Vann was buried in or near Blackburn cemetery, Forsyth County, Georgia. Charles Hicks replaced him on the council.

== Legacy ==
Vann was a shrewd tribal leader and businessman. He owned taverns, ferry boats, grist mills, and livestock. His business activities included a cattle drive to Pennsylvania and a pack train of goods to South Carolina. Vann brought European-American education into the Cherokee Nation with his support of the Moravian mission school. He urged adoption of European-style "civilization" for the positive aspects he observed.

He was noted as having problems with alcohol, which became increasingly severe.

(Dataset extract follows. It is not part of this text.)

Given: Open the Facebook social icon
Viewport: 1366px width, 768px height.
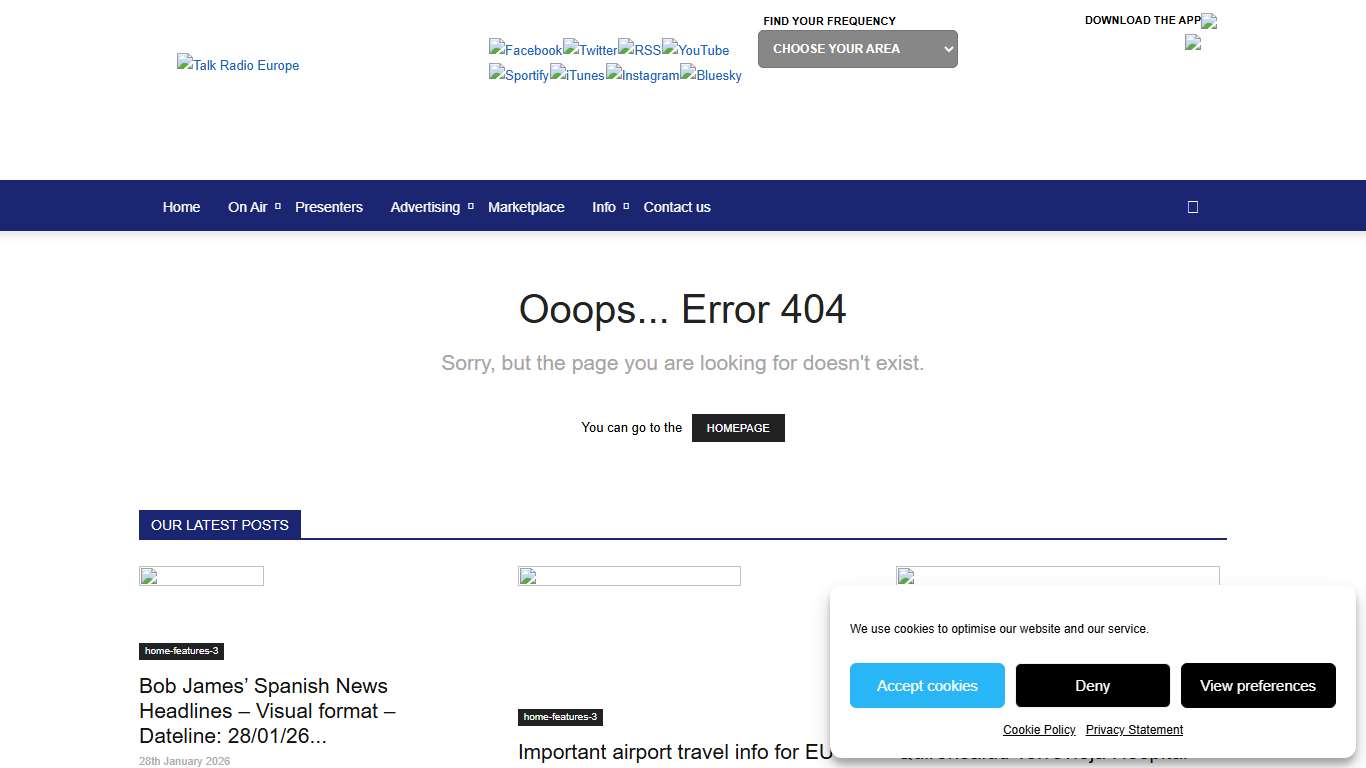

Vann fought a notable duel with his brother-in-law John Falling, with both armed with muskets and on horseback (Falling died). Vann was generous with his money to those in need, but ruthless to those who crossed him. He ordered a slave Isaac, caught stealing, to be burned alive. In the same incident, Vann had a teenaged girl slave hung by her thumbs to tell about the theft; the Moravian missionaries rescued her and tried to dissuade him from the murder of Isaac.

In his will, Vann left nearly all his property to Joseph Vann, his eldest son by Nannie Brown. This followed European-American practice, but differed from the traditional Cherokee matrilineal system of having property passed on through the maternal line. Joseph inherited the Spring Place plantation (Diamond Hill), and the property on the Tennessee River later known as Vann's Town. He became known as "Rich Joe" Vann. Because Vann had gone against tradition, the National Cherokee Council recognized the other children of Vann's nine wives or consorts as minor heirs, and they shared in the inheritance of lesser amounts of property.

His Nephew was David Vann (Cherokee leader) an ancestor of Will Rogers.

==Representation in other media==
Dee Alexander Brown wrote a novel based on a fictionalized version of Vann's life, called Creek Mary's Blood (1981).